Guest Post

Michael Rice is an 80 year old holocaust survivor active in the Jewish Voices for Peace in Albany NY:
 
This would be a blog if I knew how to — but then even fewer would be reading it. These are my reflections about the March and Rally January 21 in Albany (with apparently 7,000 persons of a great range of ages and colors and faiths in attendance).
 
I have chanted “The People United Can Never Be Defeated” in scores of demonstrations over at least 40 years, but have never felt comfortable with it. I prefer the more realistic version: “The People United will sometimes win and sometimes lose” even though it lacks the meter expected in a chant — because if we keep chanting the original version, and lose, we get discouraged. For me the highlight of the March was “The People United Can Never Be DIVIDED” along with the positive message of most of the signs and the whole atmosphere of love and mutual support. The focus was on US, together, and not on Trump.
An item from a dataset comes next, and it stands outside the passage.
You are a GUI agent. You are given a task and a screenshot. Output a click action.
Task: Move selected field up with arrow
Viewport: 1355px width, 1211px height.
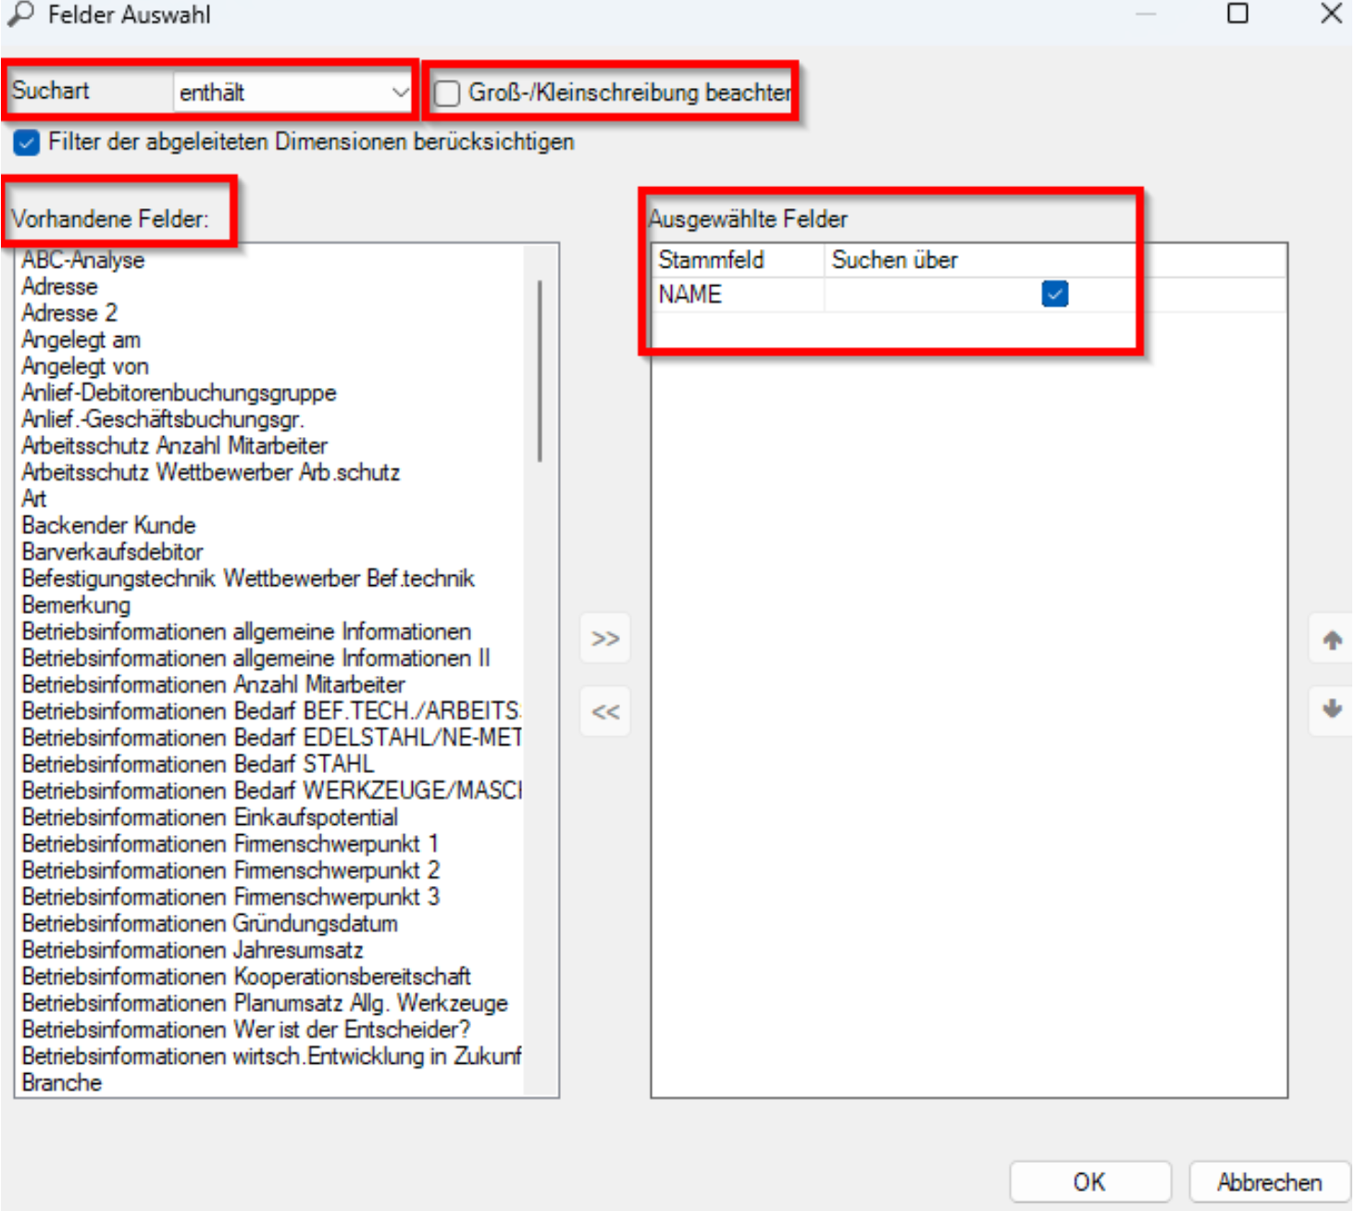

There are, nevertheless, two very hopeful things that the election of Donald Trump has achieved:
 
1. Due to Trump’s huge list of enemies, he has forced People of Color, Black Lives Matter activists, LGBTQ activists, Muslims, Civil Libertarians, Labor Rights Advocates, Climate activists, Women’s Health Advocates, Healthcare as a Human Right advocates generally, Social Security improvement advocates, Medicare For All advocates, Medicaid and other programs for the poor, Socialists and others for progressive taxation, and many many more — to take care of each other, have each other’s backs, and fight for each other’s causes, no longer focused solely on single issues campaigns. WE WILL NOT BE DIVIDED.
 
2. The Trump phenomenon holds up a mirror to the unresolved dark underside of American Democracy. We are reminded of the White supremacy embedded, as our national original sin, in the Constitution, in which a slave was counted as 3/5 of a person for purposes of calculating a State’s allocated number of Congressional Representatives but as no-person-at-all having the rights of citizenship. This undemocratic distribution of power among the States, along with the Electoral College, was regarded as a necessary bribe to obtain slave states’ consent to even establish the United States. This iniquity would have been corrected by the Thirteenth Amendment abolishing involuntary servitude but for the qualifying compromise phrase “except as punishment for a crime.” The phrase enabled the re-enslavement of Blacks: any number of “crimes” were invented — vagrancy, for example — that were enforced exclusively against Blacks, who were then rented by the State as laborers on their former plantation or in dangerous mining, manufacturing, and road building. It was the forerunner of today’s mass incarceration. The Trump election holds up the mirror to popular objection to newcomers (such as the Irish during the potato famine, who were greeted, in Boston, with NINA signs (“No Irish Need Apply”), even by the previous decade’s newcomers. The foreigner, the alien, the immigrant was demonized, sometimes executed — Sacco and Vanzetti among them — long before Trump rode that same calumny to the Presidency. This, too, is a piece of unfinished American business, a big piece of our unfinished Democracy. We waited 50 years for a Congressional Resolution acknowledging the nation’s shame in sending Americans of Japanese ancestry to “relocation camps.” We have never acknowledged national guilt for the massacres of indigenous peopled as recently as the mid 1800s, let alone the prior history of the genocide waged against them by European settlers — and the still current violation of our one-sided treaties with them, as at Standing Rock. We have yet to come to terms with our national sin of slavery. We are still dreaming of our Manifest Destiny and holding on to American exceptionalism to excuse whatever we do as a nation because it must be good just because it is we who are doing it.
 
We have the opportunity now, with our complacency gone, to envision together what a generous, diverse democracy could look like, how we could fortify an effective right to vote, what a sound response would be to joblessness due to automation and corporate-controlled trade policy, how the wide disparity of wealth and political power can be overcome, how the power of the military-industrial-education-media complex can be curtailed.
 
Peace. Justice. Persistence. Resistance.